From the audience’s point of view, every San Diego Undersea Film exhibition (SDUFEX) gets better and better. From a film maker’s point of view, every one gets tougher and tougher. That was the case for the 11th annual San Diego Undersea Film Exhibition, held last Friday and Saturday, September 17 and 18 at Qualcomm Hall. This exhibition has taken on a life of its own, as film makers and attendees alike have highlighted it on their annual to-do lists.
One reason is the state of the art venue. Located on the sprawling Qualcomm campus, the theater features a state of the art digital projection system streamed from a Grass Valley intelligent digital disc recorder. Nothing matches the thrill of seeing your video on a major league screen and hearing the audience reaction. For the five minutes the film runs, you know how Jim Cameron feels during a Hollywood première.
An enthusiastic crowd of about 400 people showed up each night, and enjoyed the opportunity to interact with the film makers who were there. For divers in the audience, the larger than life footage provided inspiration for new sights and destinations on their bucket list. For non divers it lifted the veil of the surface to show the beauty, the challenges, and the environmental impacts underneath.
Thirty two films were selected to be shown among 55 international entries, by a panel of independent judges: Emmy award-winning television producer Shannon Hull, photo pro Andy Sallmon, and Women’s Diving Hall of Fame member Bonnie Toth.
Pete Fowler was the MC on Friday night. Leading off the program was “Indonesia’s Reef Warriors” by Roger Uzun. It featured incredible predation footage by creatures ranging from a Rhinopius to a flamboyant cuttlefish. Jim and Pat Stayer showed mobs of mantas at Hanifaru Bay in the Maldives. Steve Douglas submitted a film on the battle over the use of a local beach by seals and humans, presenting both points of view on a contentious subject. Mary Lynn Price showed “Positive Living,” a tribute to handicapped free divers in Hawaii. Howard Hall’s “Maldives in Red” started with a nondescript coral landscape that had people wondering. When a whale shark suddenly appeared underneath the camera they realized why. Tim Blanton, Randy Bundschuh, Bill Macdonald, Cindy Lipthay, Kris Wilk, Andrea Schumacher, David Vik, Richard Theiss, Richard Morris, and Conservation International also had films shown Friday night.
John Ellerbrock took on the MC role on Saturday. We always try to start with a bang, and this time Leandro Blanco did a satirical piece on octopuses, taken from a 1952 National Geographic text, narrated by David Doubilet. Kris Wilk showed super macro of spawning Christmas tree worms. Richard Morris took the audience under Arctic ice.

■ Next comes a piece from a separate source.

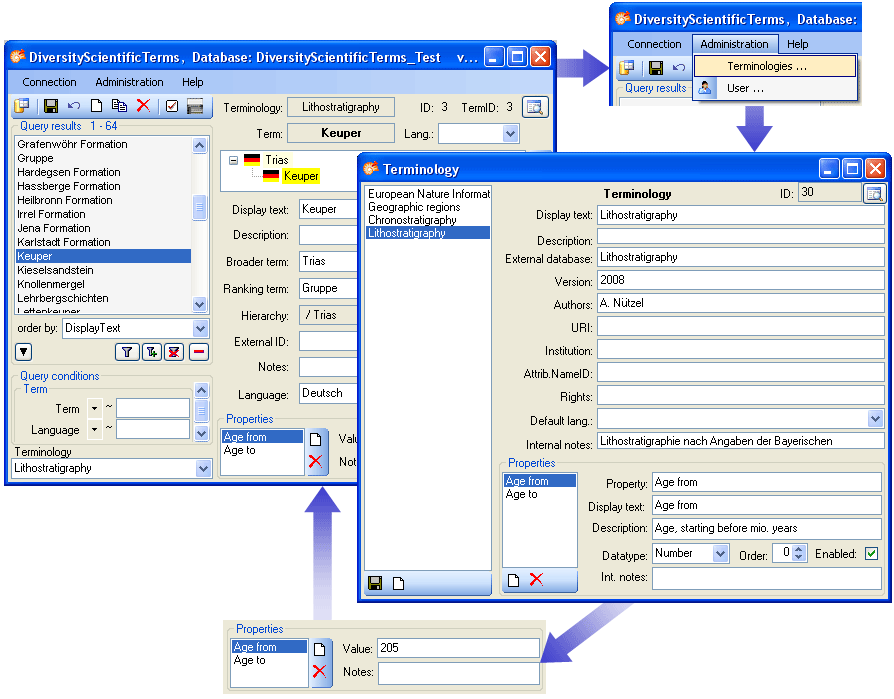Click the copy term icon in toolbar
894x699 pixels.
click(x=119, y=106)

We had expected several DSLR videos, but the only one that made the cut was Eric Cheng’s breathtaking take on sperm whales in Dominica. Octopus behavior was the subject of Walter Marti’s film. The grand finale was Howard Hall’s “Cocos Island May 2010,” as the quintessential pro shooter showed the rest of us how it’s done. Other Saturday presenters included Eric Hanauer, Joe Ruocco, J.D. Duff, Tim Blanton, Mike Boom, Bill Macdonald, Conservation International, Roger Uzun, Richard Theiss, and Steve Cohen.
Ellerbrock hosted a film makers’ social at the Gates factory Saturday afternoon, and the organizing committee held an after party at the Oasis Bar and Grill. Committee members are John Ellerbrock, Pete Fowler, Ken Given, Bob Gladden, Eric Hanauer, Mick Hutchins, Gene Lafferty, Barbara Lloyd, Chuck Nicklin, Roz Nicklin, Mary Lynn Price, and Karen Straus. It’s a group of people with a wide range of skills who volunteered their time and talents to make this the best UFEX yet. Thanks go to them, the filmmakers, and the most of all, the audience.
Next year’s show is scheduled for September 23 and 24, 2011.